Legal uniformity (?...)








"A powerful society driven by ambition or economic necessity may conquer foreign lands or bring them under its suzerainty, and it may plant colonies abroad, settling its citizens on foreign shores. Conquest and suzerainty involve the imposition of an administrative apparatus on a society that until recently had its own laws. Depending on the mode of domination and the kind of extractive relation the dominant power has in mind, these laws may penetrate more or less deeply into the society being dominated, sometimes superseding local ways of doing things, sometimes supplementing them, sometimes just adding a veneer of conqueror's law over a thriving indigenous jurisprudence. As for colonial settlement, the colonists will expect to be able to bring with them many of their own customs and laws, at least for administration among themselves, but inevitably also in their dealings with the other inhabitants of the lands they are colonizing. None of this particularly creditable to the colonizing power, but it happens. And it is one of the prime ways in which common laws are disseminated in a region."

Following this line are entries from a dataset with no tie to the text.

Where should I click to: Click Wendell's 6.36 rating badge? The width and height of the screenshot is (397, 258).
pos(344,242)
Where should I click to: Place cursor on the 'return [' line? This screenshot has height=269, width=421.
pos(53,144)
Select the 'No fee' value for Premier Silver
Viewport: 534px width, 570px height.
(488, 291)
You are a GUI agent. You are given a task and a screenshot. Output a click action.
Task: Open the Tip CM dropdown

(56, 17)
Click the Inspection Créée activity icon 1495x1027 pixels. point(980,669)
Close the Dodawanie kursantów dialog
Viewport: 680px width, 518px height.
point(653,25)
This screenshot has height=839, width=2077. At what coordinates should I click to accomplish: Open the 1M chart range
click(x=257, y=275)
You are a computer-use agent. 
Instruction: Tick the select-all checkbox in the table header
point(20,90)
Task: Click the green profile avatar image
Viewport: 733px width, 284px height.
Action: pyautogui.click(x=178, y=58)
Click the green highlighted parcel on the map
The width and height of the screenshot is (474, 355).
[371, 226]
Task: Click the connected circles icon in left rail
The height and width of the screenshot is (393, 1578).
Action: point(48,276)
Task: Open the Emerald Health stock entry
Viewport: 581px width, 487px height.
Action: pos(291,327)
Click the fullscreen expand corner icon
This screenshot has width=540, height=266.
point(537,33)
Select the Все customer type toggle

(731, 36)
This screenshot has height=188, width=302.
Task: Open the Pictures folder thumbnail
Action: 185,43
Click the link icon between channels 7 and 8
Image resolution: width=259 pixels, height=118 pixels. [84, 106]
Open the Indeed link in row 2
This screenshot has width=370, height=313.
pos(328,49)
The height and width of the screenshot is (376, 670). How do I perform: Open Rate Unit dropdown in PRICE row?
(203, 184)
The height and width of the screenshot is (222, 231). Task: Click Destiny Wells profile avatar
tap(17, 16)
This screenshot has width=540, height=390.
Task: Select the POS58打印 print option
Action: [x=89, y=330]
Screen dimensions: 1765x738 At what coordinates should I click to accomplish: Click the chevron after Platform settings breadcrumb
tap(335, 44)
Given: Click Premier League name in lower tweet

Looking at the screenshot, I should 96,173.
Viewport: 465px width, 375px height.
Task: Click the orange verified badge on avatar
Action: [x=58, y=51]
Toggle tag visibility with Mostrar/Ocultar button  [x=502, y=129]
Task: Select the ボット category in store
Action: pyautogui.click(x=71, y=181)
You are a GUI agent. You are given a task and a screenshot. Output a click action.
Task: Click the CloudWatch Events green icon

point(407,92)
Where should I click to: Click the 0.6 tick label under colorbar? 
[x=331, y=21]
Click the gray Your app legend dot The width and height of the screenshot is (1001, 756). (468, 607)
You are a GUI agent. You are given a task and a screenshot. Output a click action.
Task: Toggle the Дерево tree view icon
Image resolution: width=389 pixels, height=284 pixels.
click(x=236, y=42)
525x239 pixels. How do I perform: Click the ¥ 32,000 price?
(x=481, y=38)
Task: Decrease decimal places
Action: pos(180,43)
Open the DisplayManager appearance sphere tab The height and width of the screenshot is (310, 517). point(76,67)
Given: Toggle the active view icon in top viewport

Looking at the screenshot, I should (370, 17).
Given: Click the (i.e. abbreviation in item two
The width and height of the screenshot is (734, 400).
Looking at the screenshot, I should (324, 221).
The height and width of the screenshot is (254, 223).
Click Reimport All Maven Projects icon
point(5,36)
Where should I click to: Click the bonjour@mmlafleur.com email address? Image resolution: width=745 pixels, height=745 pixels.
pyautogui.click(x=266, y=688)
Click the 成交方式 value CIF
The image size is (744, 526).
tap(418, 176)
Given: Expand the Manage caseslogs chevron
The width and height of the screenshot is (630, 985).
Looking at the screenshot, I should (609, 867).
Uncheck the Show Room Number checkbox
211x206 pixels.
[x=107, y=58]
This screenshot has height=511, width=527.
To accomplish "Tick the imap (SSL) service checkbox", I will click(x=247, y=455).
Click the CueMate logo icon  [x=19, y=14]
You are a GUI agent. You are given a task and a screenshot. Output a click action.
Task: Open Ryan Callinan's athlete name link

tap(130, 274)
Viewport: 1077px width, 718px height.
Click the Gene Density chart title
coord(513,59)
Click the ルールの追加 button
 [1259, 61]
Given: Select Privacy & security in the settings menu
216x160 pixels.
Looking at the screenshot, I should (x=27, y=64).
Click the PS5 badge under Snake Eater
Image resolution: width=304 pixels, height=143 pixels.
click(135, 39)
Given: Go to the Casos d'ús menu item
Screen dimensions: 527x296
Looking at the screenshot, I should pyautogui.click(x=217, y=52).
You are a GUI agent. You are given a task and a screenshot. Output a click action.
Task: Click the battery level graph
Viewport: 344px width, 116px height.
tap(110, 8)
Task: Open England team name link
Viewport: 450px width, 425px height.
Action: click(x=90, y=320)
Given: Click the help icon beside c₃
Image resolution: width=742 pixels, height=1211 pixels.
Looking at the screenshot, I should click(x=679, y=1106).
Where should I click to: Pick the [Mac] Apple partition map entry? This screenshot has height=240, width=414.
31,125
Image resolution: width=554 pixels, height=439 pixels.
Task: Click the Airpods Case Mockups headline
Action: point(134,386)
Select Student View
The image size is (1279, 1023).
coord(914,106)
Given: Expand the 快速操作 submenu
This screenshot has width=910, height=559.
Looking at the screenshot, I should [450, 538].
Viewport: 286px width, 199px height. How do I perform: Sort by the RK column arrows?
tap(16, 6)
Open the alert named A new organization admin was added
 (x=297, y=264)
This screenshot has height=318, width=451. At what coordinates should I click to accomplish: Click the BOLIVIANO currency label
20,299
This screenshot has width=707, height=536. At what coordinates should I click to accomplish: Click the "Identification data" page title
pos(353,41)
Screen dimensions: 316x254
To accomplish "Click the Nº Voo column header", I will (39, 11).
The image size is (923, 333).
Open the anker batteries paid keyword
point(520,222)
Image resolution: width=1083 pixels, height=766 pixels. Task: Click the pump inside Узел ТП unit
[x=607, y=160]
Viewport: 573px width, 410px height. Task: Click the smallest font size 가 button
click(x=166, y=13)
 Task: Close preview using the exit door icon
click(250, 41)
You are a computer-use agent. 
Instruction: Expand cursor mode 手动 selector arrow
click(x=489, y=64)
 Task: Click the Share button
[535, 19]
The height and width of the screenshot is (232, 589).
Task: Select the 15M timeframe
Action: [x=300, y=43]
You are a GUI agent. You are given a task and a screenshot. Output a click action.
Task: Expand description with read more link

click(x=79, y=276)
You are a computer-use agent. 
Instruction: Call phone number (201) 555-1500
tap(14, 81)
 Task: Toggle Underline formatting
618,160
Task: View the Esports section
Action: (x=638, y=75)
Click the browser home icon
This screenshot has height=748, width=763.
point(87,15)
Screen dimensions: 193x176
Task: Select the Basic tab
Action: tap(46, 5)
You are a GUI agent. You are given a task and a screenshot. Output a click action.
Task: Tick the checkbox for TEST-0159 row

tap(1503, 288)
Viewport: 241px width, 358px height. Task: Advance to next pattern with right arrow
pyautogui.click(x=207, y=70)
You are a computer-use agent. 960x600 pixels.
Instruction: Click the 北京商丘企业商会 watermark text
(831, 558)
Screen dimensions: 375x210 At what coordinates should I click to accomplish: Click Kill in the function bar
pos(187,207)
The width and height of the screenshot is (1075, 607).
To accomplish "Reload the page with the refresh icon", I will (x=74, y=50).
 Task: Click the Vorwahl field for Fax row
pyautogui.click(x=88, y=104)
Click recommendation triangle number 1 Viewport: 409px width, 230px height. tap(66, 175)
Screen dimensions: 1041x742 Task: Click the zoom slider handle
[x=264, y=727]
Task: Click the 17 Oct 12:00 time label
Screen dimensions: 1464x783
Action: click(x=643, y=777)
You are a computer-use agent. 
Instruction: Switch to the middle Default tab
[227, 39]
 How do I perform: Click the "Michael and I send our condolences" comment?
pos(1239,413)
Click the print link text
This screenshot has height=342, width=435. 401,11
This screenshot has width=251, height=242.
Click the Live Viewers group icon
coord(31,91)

"Even when conquest is not at issue, societies may take pains to bring their laws into regularity with one another in customs leagues and economic alliances. The European Union began in this way, but there are many earlier antecedents: the Hanseatic League of the late medieval and early modern era is the best-known example. Legal uniformity in certain spheres may be the upshot of the activity of nonstate entities that live and work beyond the boundaries of any particular political society. Harold Berman gives a fine account in Law and Revolution of the way in which "the new canon law" and the administrative structure of the papal curia constituted the first modern Western legal system in the eleventh to twelfth centuries. The system he describes was neither a state system nor a system of international law. It just grew up as a cosmopolitan entity, based in what seemed to be the capital of the civilized world. As such, it provided not only, Berman argues, a model for the growth of national legal systems, but also something to which systems of law that had a more cosmopolitan mode could be anchored."






Τα αποσπάσματα είναι από:

Jeremy Waldron, "Partly Laws Common to All Mankind". Foreign Law in American Courts, Yale University Press, 2012, pp. 204-205.

Ένα εξαιρετικά πλούσιο και ενδιαφέρον βιβλίο - σε κάποια ζητήματα διαφωνώ, αλλά αυτό δεν αλλάζει την πολύ θετική μου άποψη.